Archive for August 1st, 2006

Perfume Review: Orris Noir by Ormonde Jayne

Orris Noir is the newest addition to the Ormonde Jayne line, created by its owner Linda Pilkington. Ormonde Jayne is a small niche perfumery located in London’s West End. I had an opportunity to visit the shop almost two years ago, and had a nice little chat with Linda who’s an absolute delight. I’m fascinated by her creations, Tolu and Ormonde being amongst my most favored ones but since the news spread about her latest one with such an intoxicating name, I was sure I was destined to love it. And love it I do.

While I adore the name, nothing about the scent strikes me as particularly black. When I see “noir” in a perfume name, I immediately envision some sort of a dark quality the perfume possesses - whether it’s the darkness of patchouli/oakmoss, incense or dry, heavy spices. I’m not sure what exactly is behind the name here but I’ll certainly try to find out (see above post). Orris Noir starts out with a very aromatic, almost minty smell. The pink pepper note that seems to permeate the scent throughout is very similar to that in Ta’if. Cardamom and coriander sort of tame the initial aromatic effect revealing an almost chypre-like accord which I’m interpreting as the iris and jasmine pairing. The iris here is quite ingenious. It’s unlike any other iris I’ve smelled, certainly not related to the iris in Hermes Hiris or Serge Lutens Iris Silver Mist. It’s a dry, spicy iris if that makes sense. While in top notes the scent produces more of a bright and verdant effect, the middle stage is a parade of spices and resins. This is also my favorite part, I think, as I’m particularly fascinated by how soft the spices/resins are - nothing too sharp or heavy. There’s something just a little Tolu-like in this stage, and I cannot figure out what exactly it is. I’m also getting just a touch of sweetness of myrrh on a very gentle woody base. Another scent it reminds me of purely in effect is Rosine Poussiere de Rose. Overall, it’s a complex yet very wearable spicy floral that will undoubtedly become very popular in no time.

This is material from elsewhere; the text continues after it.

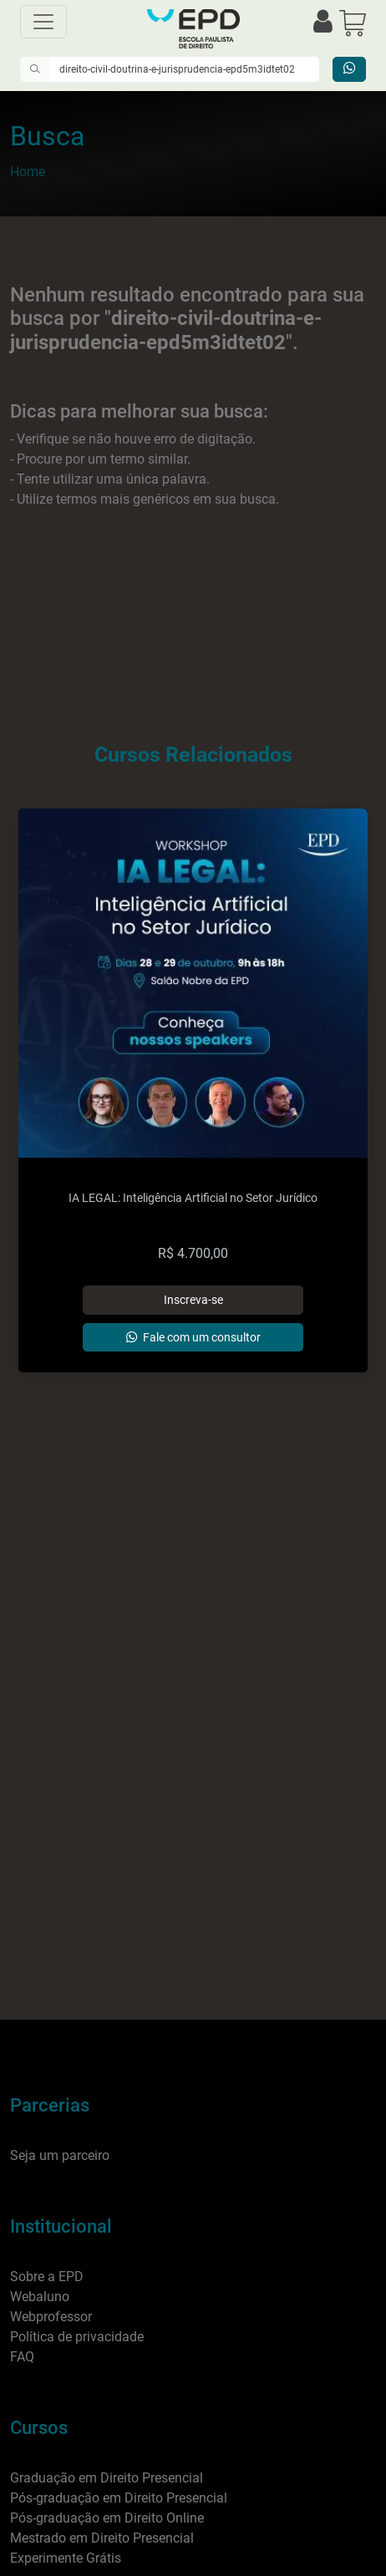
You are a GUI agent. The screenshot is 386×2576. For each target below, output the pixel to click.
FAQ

Orris Noir is classified as a spicy oriental and features the notes of davana (aromatic Indian herb), pink pepper, cardamom, iris, sambac (Indian jasmine), coriander seed, bergamot, pimento, bay cinnamon, incense, myrrh, patchouli, Chinese cedar, saffron, civet, Gaiac wood.

The scent can be purchased directly from the Ormonde Jayne online shop. To my knowledge, the parfum version is available for sale now, and the eau de parfum concentration will be available in September.